Right around December of last year, I received a promotion at work and became a Graduation Counselor. This role has more of a leadership aspect to it but I still am able to help students find their path to graduation just in a slightly different capacity now. I also am active with our training program and am able to have an impact on how future advisors develop and grow, which has been really rewarding - and yes, sometimes it can be a challenging role. However, it has been one of the best things I have had the opportunity to do and I continuously learn more about myself as a leader. There is never a dull day.
I have also made some very difficult changes in my personal life, which included distancing myself from people that, in the midst of the current landscape, clearly have dramatically different belief systems than I do. We had grown apart slowly over the course of the last few years, but after many public posts on social media, I could not ignore how I felt about those issues. I won't go into those details here but I will say that I do not wish anyone ill will.
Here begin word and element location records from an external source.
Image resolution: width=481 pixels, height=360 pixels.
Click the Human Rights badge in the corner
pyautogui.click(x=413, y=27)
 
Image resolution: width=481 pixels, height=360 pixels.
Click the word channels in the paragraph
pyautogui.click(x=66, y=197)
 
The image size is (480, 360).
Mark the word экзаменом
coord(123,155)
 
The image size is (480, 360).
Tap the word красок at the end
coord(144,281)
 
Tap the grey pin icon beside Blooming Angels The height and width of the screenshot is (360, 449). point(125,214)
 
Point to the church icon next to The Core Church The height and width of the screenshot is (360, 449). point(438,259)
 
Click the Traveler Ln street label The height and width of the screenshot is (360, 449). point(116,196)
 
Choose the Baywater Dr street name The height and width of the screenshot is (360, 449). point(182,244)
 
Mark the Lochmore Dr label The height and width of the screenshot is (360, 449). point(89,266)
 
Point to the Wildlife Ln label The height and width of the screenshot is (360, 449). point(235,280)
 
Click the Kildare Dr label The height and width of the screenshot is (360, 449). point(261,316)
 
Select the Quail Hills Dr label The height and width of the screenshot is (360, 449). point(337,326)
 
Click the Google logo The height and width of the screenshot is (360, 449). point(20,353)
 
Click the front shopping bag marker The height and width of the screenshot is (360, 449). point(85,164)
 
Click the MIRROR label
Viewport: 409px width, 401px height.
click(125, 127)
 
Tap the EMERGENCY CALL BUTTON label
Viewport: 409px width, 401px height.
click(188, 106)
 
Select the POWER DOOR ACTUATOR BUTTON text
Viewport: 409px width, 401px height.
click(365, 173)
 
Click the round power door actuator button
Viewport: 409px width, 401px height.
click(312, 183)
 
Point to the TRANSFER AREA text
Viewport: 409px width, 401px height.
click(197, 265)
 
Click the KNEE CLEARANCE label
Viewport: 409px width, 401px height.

In fact, my need to do this stemmed out of my innate need to want better things for all people, not just for myself.
It has been difficult to write much of anything during these last few months as much of what I would write about has a political slant and many on social media use those moments of self-reflection on my part as a avenue to belittle and demean others. These are things that I feel that I cannot stand by and allow to happen. So, in that vein, I will make my choices on voting day as to how I feel politically. That, for me, will ultimately how I make my voice heard.
I will make an concerted effort to post more often and am also planning an update to the page soon, just to spruce things up.
I hope that you are all safe and well, and continue to remain so.